Challenge 1: According to the post about Oakley, how long were riding sessions kept to once the horse was ridden again?
Challenge 2: Write out the post about Oakley from "The Oakley Diaries" up to and including "in Septermber, either.".
Challenge 3: Write what comes next in the post about Oakley, continuing after its last sentence.

::: Extract to read :::

The Oakley Diaries - 9: "Reculez pour Mieux Sauter"

Oakley had a light July.

We aren't going anywhere for August, and probably not in Septermber, either.

We are going to concentrate on basic dressage work and  jumping skills over low jumps.

First, because he got kicked good and hard by a mare who wears shoes on her rear hooves. I'm thankful that the only result of that incident was he was left limping and sore on his right side for about a week and he suddenly had a new sense of submissiveness. He was so submissive, he was almost obsequious. I do believe it's the first time in his life he lost a kicking match and it humbled him. It also made it impossible to go to any July shows or to do any hard training. The mare was limping, too, but he got the worst of it. I'm very lucky he didn't get anything worse than a very sore shoulder, which needed liniment and a scrape above the stifle.
Consequently, once he stopped limping and the swelling in his shoulder went down after a week and a half, I did a week of light groundwork exercises, but nothing longer than 20 minutes, just to give him a warmup stretch. When I began to ride him again a couple of weeks later, I kept our whole session to 45 minutes, groundwork included.

Second, it was sticky hot all month long. Still is. I didn't feel like riding that much. So I’ve kept longer rides only in the early morning, or cool of the evening.

Third, because I’m spending time helping train another horse in a barn just up the road. She is very difficult, even dangerous, and everyone else is quite simply afraid to go near her. (But not me… hmm…)
Since I started doing groundwork with her (it’ll be a long while before I try to get on her) her manners have improved 100%. Still crappy by absolute standards, but a vast improvement: she isn’t trying to kill me any more, for starters. That is taking up time, but it’s also given me a very good appreciation of just how exquisitely well-behaved and obedient Oakley has become in the past six months.

Fourth, I’ve decided that Oakley needs to trust me a lot more with obstacles than he does, and therefore, he needs much, much more practise, particularly over simple, low objects, like low cavaletti, tarps, and any other scary objects that might give him an excuse to shy. He also needs to just travel to new, strange places and go over new, strange jumps without the added pressure of competition.
So, it is back to a simpler level of training from where we were a few weeks back, but necessary: I cannot afford to train him by taking him to shows if he's not ready. Beyond the monetary expense, it's not good for either of us.

::: Dataset entries :::

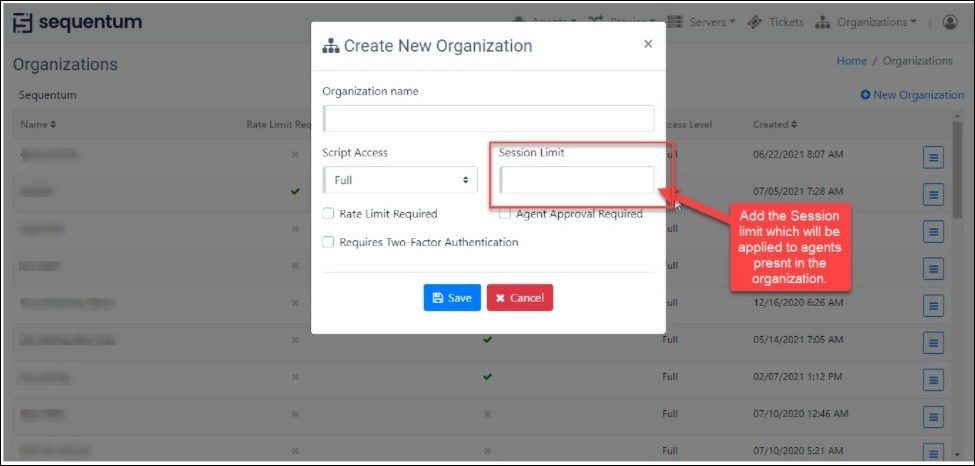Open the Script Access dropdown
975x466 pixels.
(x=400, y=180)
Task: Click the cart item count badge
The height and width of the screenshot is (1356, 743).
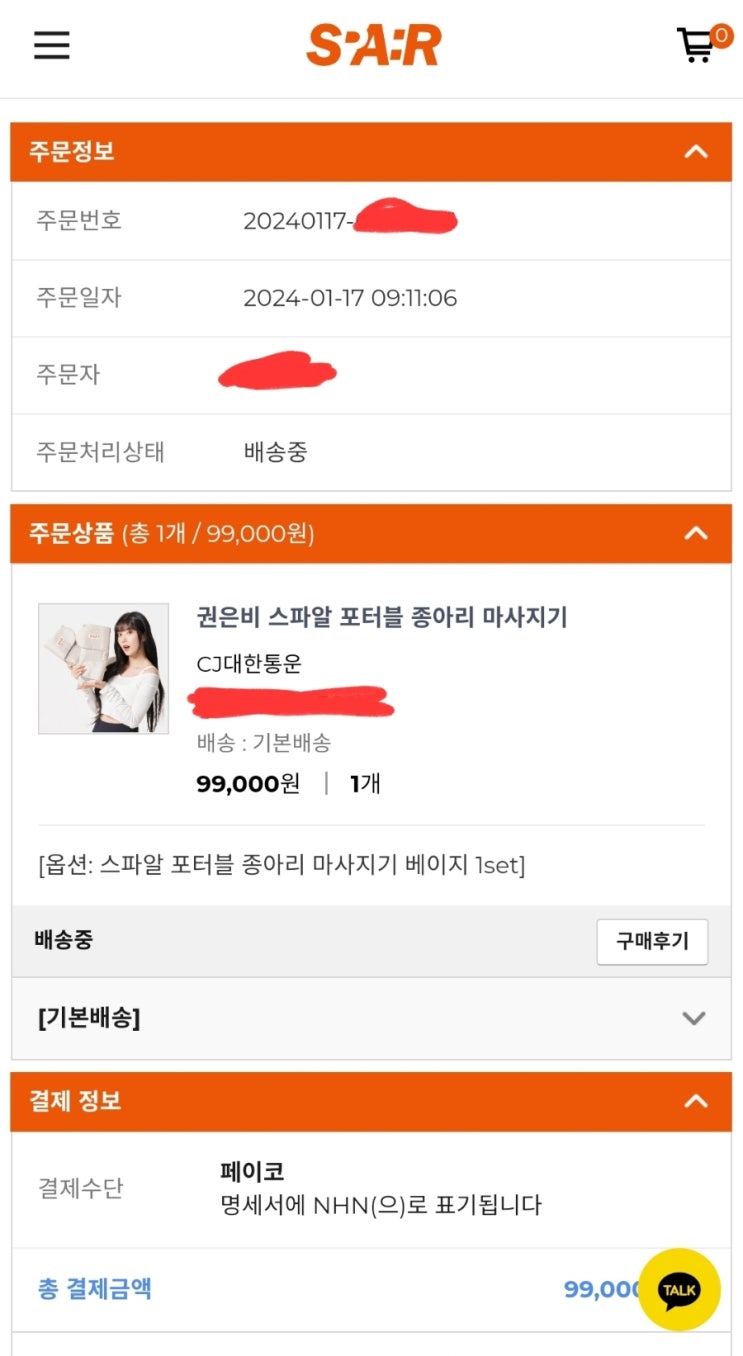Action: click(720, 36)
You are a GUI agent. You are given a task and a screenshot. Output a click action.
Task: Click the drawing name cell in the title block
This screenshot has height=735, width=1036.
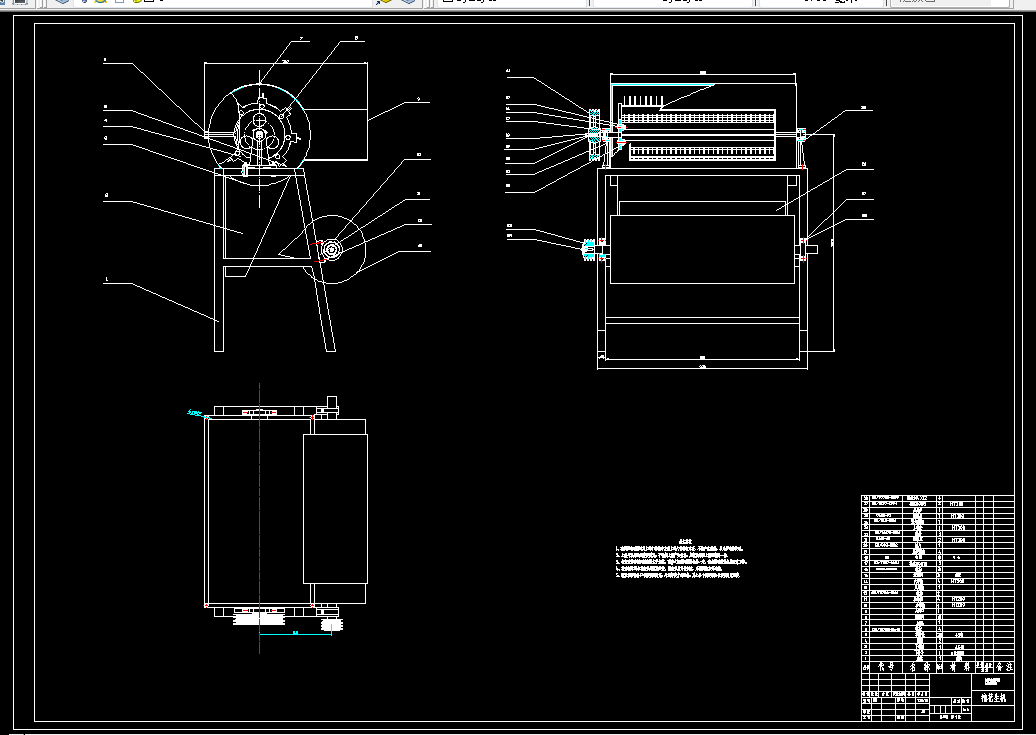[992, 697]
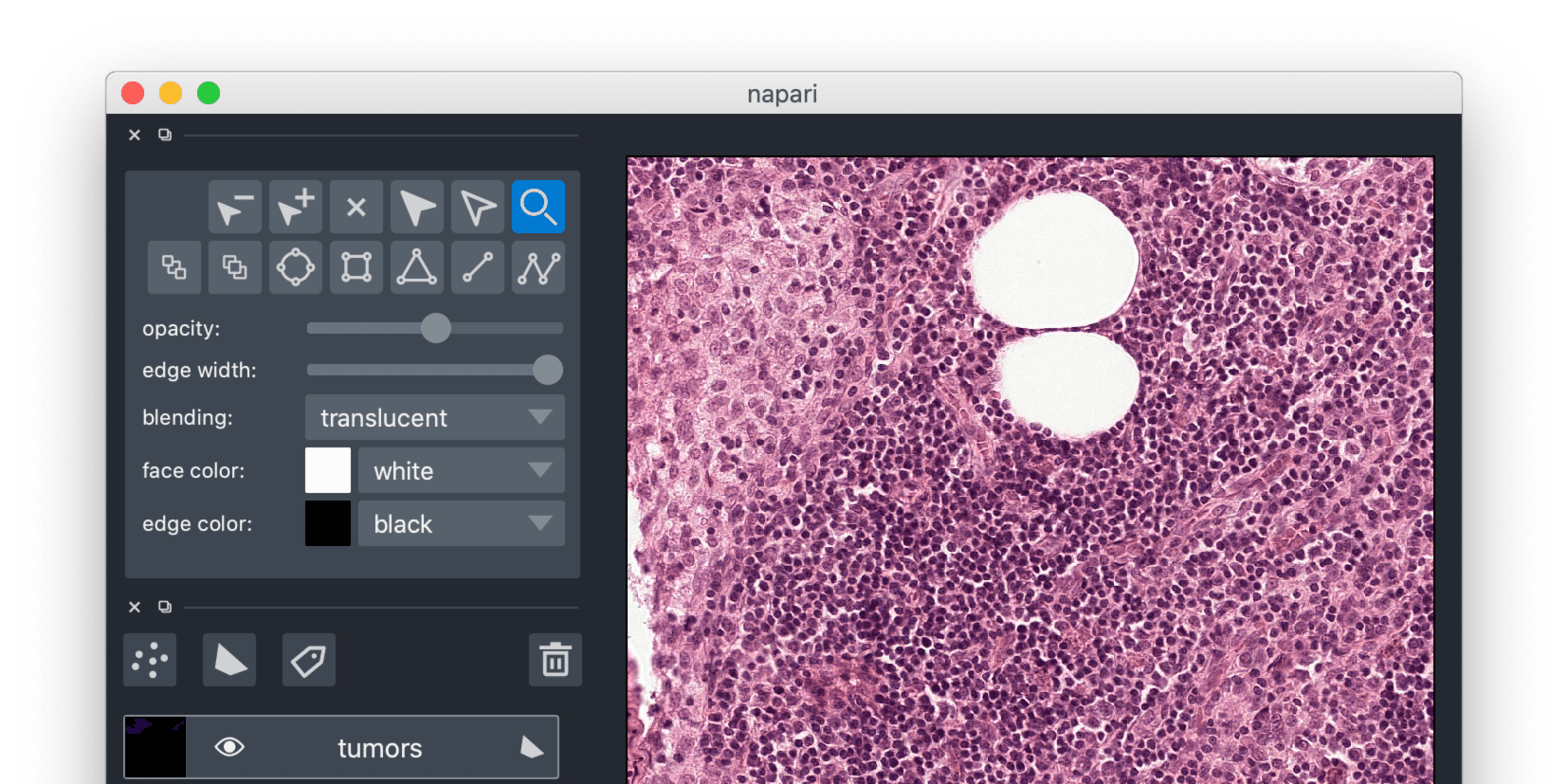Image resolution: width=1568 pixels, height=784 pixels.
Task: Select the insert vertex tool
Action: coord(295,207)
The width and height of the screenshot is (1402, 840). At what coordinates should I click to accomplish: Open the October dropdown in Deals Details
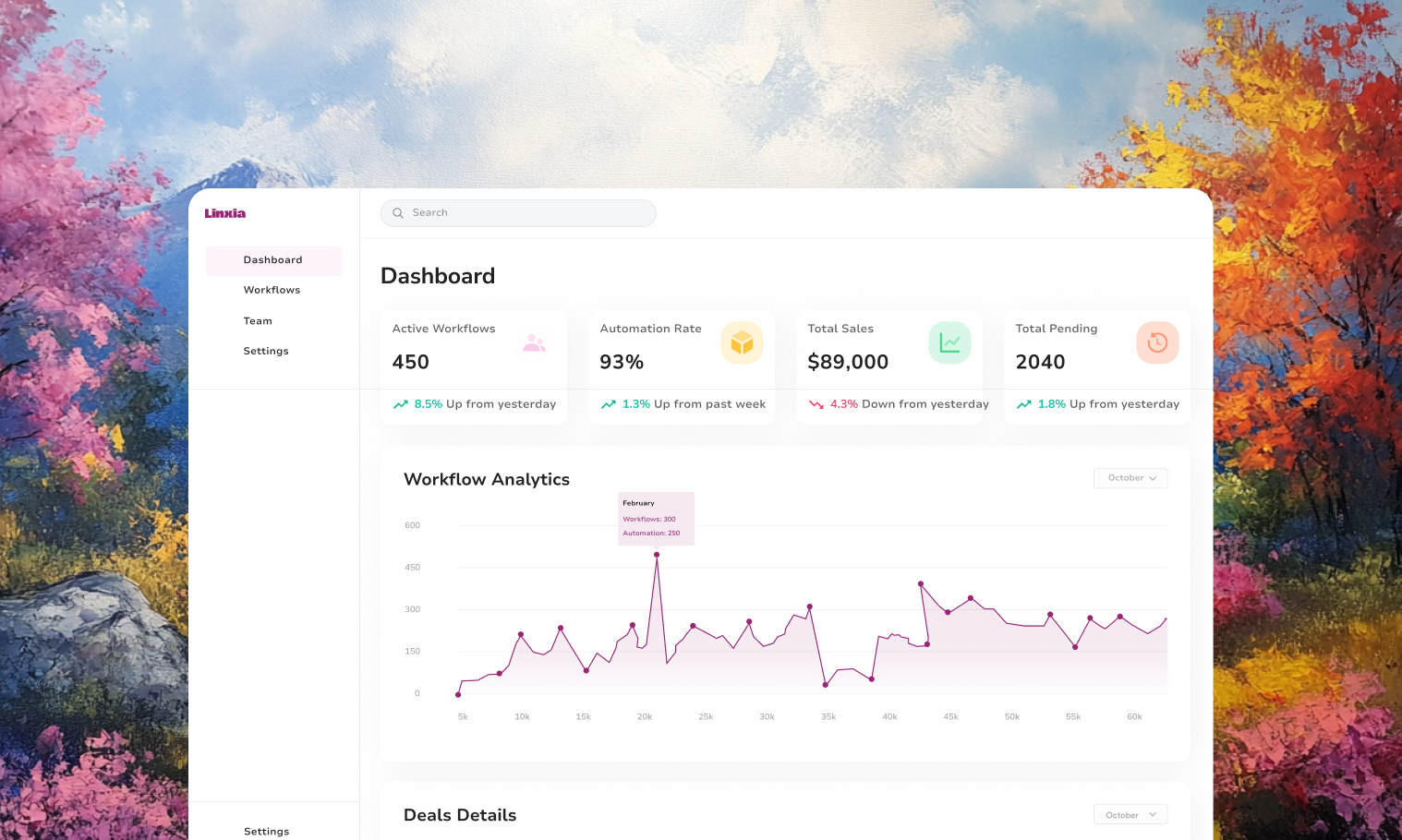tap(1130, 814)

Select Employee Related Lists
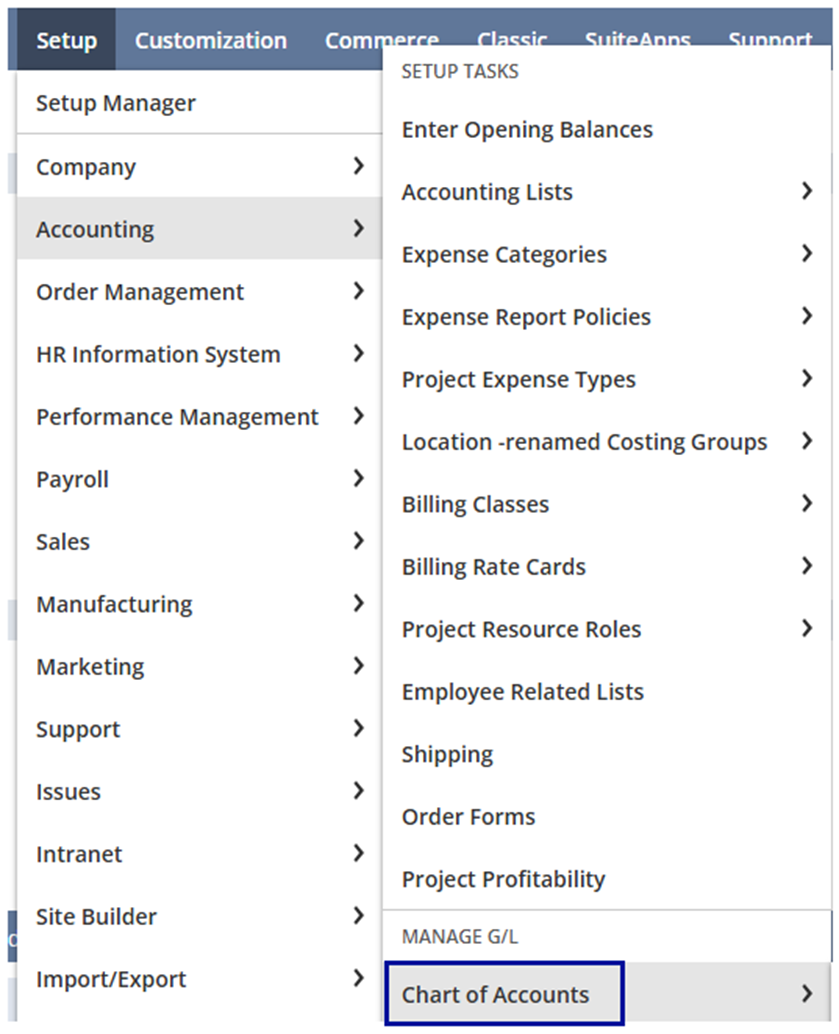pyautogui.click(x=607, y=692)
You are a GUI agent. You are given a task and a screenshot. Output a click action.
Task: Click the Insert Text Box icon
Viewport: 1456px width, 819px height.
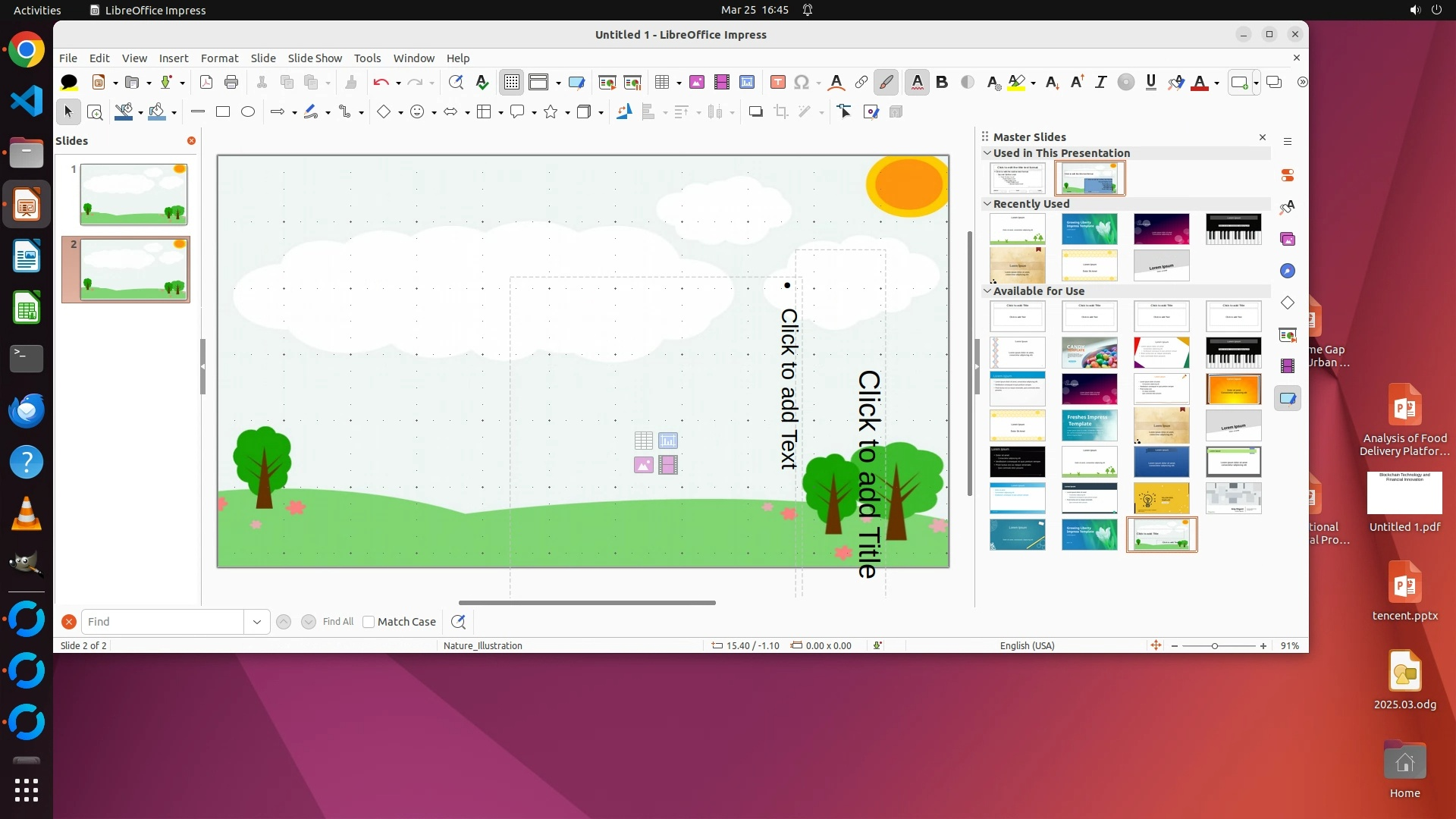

:::

Result 1: 45 minutes, groundwork included.

Result 2:
The Oakley Diaries - 9: "Reculez pour Mieux Sauter"

Oakley had a light July.

We aren't going anywhere for August, and probably not in Septermber, either.

Result 3:
Now, after careful work, he walks over the flapping tarp, albeit still very reluctantly, he steps over trot poles in his path rather making a big fuss, he hasn’t refused an x-rail or low fence since I got back on. Out on the trail, he starts, but hasn’t spooked at anything and while he occasionally slows and very carefully examines any changes to the ground, hasn’t actually stopped or refused to go forward.

Now, I know he has started to really trust me, because when we were out on the trail recently, with my friend Cheryl and her horse Vinnie, he lightly jumped over fallen trees and logs, instead of freaking out, refusing, and then exploding (always a thrill when there are branches overhead); he  went through close brush without panicking and taking off at a gallop ( I was considering getting an English Civil War steel helmet with a face-mask, like Cromwell's Ironsides); he didn’t fight or try to flee home at the slightest rustling of the underbrush.
The clincher was "the cedar tree incident."
At one point in the trail, we were passing along a path lined with cedars on either side. One tree had died and was gracefully draped over the pathway. It was just low enough for me to get under, but too low for Cheryl, who has a much bigger horse and was wearing a tank-top. She'd probably scrape off most of her skin if she tried to duck under. So, I turned around, got off Oakley and pulled the dried branches out of the way. The first one broke off with a dry snap that startled Oakley, but no panic. He neither pulled at the reins in my hand, nor tried to flee. Then I pulled at the second, larger one, a main trunk that had fallen over. Cheryl had backed Vinnie up in case I let go and the tree trunk cane whipping back on her. As I pulled it back, it started to bend like a bow. Then the reins slipped from my fumbling grasp, but, just as I was letting the tension off the tree so I could recover them, the branch broke, sounding like a rifle-shot.
Oakley startled.
He looked back down the path, but the way was blocked by Vinnie.
He glanced behind, further along the path, open and he could have taken off.
Instead, to my ineffable joy, he decided I was doing some sort of desensitizing exercise, so he choose to trot up to me and put his head against my chest so I could stroke his face as a reward.

Oh how I loved him at that moment.

Lastly, is my own discovery that, while I was training Oakley, he was actually training me, too.
He has trained me to expect a refusal before every jump, so I unconsciously began to ride as if every jump was going to be refused. Nothing obvious, just very subtle (and easy to miss) changes in body positioning that were just enough to throw a horse off balance.
I discovered this because I was riding a different horse over a small jump and the horse refused. I then realized that my whole body position was ready for the refusal before the horse did anything and before the horse could jump. The horse wanted to go over, but stopped because my own position said ‘no’ and the horse did exactly what I inadvertently asked for.

So, while getting Oakley back into shape, I’ve also been working on my own technique on other horses and so now, I’m no longer inadvertently asking for a refusal and thus he’s not refusing.
A step back to better jump forward.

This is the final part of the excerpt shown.